### [Activity]
In the entries below, find the line with "Für nachfolgende Polizei- und" and print exactly every line from there up to and including the line with "Feststellbremse anziehen (173, 1832)", with no other lines.
[[ Source material open ]]
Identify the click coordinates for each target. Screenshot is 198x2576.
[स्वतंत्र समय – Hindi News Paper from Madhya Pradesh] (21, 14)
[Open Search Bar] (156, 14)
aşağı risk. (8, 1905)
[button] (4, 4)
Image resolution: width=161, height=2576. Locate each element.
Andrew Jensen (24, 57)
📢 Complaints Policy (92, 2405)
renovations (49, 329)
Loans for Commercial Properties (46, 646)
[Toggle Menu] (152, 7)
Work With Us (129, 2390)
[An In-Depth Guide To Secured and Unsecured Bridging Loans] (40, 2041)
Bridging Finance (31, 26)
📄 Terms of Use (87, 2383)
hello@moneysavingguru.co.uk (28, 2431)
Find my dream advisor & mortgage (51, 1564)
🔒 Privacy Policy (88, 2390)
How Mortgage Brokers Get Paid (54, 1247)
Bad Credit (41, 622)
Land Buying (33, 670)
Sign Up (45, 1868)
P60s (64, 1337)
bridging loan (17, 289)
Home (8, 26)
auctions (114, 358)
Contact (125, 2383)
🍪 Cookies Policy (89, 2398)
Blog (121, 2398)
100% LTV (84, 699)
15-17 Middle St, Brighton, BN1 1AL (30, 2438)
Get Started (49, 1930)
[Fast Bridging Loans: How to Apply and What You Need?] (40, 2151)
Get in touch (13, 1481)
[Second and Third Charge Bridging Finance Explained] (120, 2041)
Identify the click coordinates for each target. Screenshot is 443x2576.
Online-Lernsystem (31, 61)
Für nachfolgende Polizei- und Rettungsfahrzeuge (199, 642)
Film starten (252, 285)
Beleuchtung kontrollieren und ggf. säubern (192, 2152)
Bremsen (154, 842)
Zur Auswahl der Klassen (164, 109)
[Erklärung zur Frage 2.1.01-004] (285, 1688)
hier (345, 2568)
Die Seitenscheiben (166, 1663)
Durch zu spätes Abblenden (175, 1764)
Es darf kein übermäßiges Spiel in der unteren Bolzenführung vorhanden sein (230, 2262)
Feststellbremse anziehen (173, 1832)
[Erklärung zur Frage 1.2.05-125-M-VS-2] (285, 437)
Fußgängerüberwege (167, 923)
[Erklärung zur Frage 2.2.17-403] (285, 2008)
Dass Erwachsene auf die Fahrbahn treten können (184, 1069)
[[ Source material closed ]]
### [Task solution]
Für nachfolgende Polizei- und Rettungsfahrzeuge (199, 642)
Film starten (252, 285)
Beleuchtung kontrollieren und ggf. säubern (192, 2152)
Bremsen (154, 842)
Zur Auswahl der Klassen (164, 109)
[Erklärung zur Frage 2.1.01-004] (285, 1688)
hier (345, 2568)
Die Seitenscheiben (166, 1663)
Durch zu spätes Abblenden (175, 1764)
Es darf kein übermäßiges Spiel in der unteren Bolzenführung vorhanden sein (230, 2262)
Feststellbremse anziehen (173, 1832)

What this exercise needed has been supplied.